**Activity 1:**
Answer these questions from the text about the Lesvos prison death, labeling each answer (a), (b) or (c):
(a) On what date was the man found dead?
(b) For how long are single men from designated countries often detained?
(c) What is used to wake people up at random hours of the night?
**Activity 2:** Please write the next part of the text about the Lesvos prison death, starting after its final sentence.

Text shown below:

Prisons Kill

Another State Sponsored Murder

Even at this time of year in Lesvos, when every day seems to bring new levels of cruelty, sometimes things happen that are so sad, and so shameful, that they stop you from what you are doing and stick to you for a long time. Last week, on 6th January, a man was found dead, hung in a cell inside the Pre Removal Detention Centre (PRO.KE.K.A.), the prison inside Moria camp. The last weeks of his life were spent in solitary confinement. Police were aware of his serious mental health issues, and other detainees have reported that he cried during the nights and banged on his door. They never saw anyone visit him, or saw him taken out of his cell for support; his food was served through the window, and if he was allowed outside, it was at a different time than the others. His blood is on the hands of the police, the Greek state and European Union.

We have reported before on the conditions in this prison – that most detained there are arrested immediately upon arrival, for having the misfortune to be of a nationality regarded as suspicious by the authorities, called ‘low profile’. Single men from designated countries (mostly African states) are often detained for three months. The new asylum law allows for increasing detention time for up to 36 months.

We have also shared information about the conditions inside the prison, designed to drive migrants to desperation. It operates with little oversight and with no accountability. There, people are held with restricted access to legal, medical or psychological support. The system is designed to keep them afraid and isolated, to grind them down, and demonstrate daily that they are not welcome in Europe, until they submit to their own deportation rather than resist it. Those who fight back against detention and deportation are violently dealt with, and sometimes end up in the hospital.

Legal monitors and prisoners have described prison conditions as amounting to ‘inhuman and degrading treatment’ – in other words, torture. Psychological and physical abuse is common. People are woken up at random hours of the night using noise and light. They are taken to where there are no cameras and beaten by the police, and beaten by the police while in handcuffs. But when visits are prohibited, and access to phones extremely restricted, reporting abuses is practically impossible. And many fear retaliation by the police and do not trust government or official organisations because they see abuse continue with no consequences for the police, even though the abuses happen under everyone’s eye.

End of Text shown.
Source information below:

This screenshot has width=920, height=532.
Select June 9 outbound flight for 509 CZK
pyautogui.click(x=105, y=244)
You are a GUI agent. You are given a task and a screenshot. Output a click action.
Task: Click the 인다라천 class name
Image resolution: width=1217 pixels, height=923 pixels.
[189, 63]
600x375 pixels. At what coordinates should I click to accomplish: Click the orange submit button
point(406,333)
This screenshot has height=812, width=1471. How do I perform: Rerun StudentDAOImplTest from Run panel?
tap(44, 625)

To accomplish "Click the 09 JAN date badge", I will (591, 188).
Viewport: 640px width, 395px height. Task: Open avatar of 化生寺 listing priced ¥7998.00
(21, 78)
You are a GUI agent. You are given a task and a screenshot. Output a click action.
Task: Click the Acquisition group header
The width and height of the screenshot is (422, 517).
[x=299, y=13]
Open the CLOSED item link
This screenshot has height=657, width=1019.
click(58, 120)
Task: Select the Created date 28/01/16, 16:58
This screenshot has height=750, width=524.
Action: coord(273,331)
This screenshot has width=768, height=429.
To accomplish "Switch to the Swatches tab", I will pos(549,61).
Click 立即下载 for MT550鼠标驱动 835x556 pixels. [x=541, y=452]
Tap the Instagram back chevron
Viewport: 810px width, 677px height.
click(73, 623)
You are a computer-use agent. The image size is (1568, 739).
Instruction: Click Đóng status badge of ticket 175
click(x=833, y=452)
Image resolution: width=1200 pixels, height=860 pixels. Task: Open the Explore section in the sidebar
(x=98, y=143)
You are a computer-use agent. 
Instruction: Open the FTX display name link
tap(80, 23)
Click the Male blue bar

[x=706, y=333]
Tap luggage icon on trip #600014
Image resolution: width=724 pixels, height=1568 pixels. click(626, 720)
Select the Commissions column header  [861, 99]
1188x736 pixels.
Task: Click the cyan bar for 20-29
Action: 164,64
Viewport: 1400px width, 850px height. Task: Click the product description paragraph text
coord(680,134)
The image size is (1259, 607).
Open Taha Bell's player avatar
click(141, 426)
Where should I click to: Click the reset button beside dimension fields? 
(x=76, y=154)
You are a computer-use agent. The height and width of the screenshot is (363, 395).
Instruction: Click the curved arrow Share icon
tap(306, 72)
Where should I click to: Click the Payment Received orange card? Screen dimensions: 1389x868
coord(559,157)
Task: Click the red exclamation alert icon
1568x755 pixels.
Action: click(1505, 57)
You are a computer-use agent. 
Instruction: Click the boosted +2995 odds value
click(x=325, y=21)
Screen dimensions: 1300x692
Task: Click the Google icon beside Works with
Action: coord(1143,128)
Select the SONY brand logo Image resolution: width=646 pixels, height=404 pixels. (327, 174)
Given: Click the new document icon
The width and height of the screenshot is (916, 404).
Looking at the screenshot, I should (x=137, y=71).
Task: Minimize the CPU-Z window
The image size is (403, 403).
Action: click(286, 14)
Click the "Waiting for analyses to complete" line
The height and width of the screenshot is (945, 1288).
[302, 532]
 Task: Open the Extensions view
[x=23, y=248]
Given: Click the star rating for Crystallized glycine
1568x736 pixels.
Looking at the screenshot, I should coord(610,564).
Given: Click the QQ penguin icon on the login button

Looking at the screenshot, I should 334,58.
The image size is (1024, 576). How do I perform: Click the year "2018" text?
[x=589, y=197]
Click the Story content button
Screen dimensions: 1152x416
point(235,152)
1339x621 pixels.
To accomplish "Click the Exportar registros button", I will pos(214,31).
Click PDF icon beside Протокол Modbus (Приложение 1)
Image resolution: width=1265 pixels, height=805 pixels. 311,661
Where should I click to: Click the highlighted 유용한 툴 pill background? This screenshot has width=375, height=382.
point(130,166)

End of Source information.

**Answer area 1:**
(a) 6th January
(b) Three months
(c) Noise and light

**Answer area 2:**
These are the conditions in which the man who died found himself, in December 2019, when he was taken into detention. The prison psychologist working for the state owend organisation AEMY was away over the Christmas holidays, until 3rd January, leaving only two working days in which psychological support could have been provided. KEELPNO, the only other state institution able to make mental health assessments, has publicly declared that it will not intervene in the absence of AEMY staff, not even in emergencies.

It is clear to us that this death is the result of brutal prison conditions, and the failure of multiple state agencies to provide care. And yet once again, nobody has been held to account, and a preventable death is being whitewashed by an “investigation” as a death of natural causes. Migrants are blamed for creating their own dangerous living conditions, and the perpetrators walk freely.

One death is too many.

We call for an independent investigation into the circumstances surrounding the death on 6 January.

We call for the closing of PRO.KE.K.A. and the immediate release of all those detained.

We stand in solidarity with everyone detained in similar circumstances; from the dark cells of Korydallos to Petrou Rally

We call for the demolition of Moria Camp and freedom of movement for all.

The passion of liberty will abolish all prisons.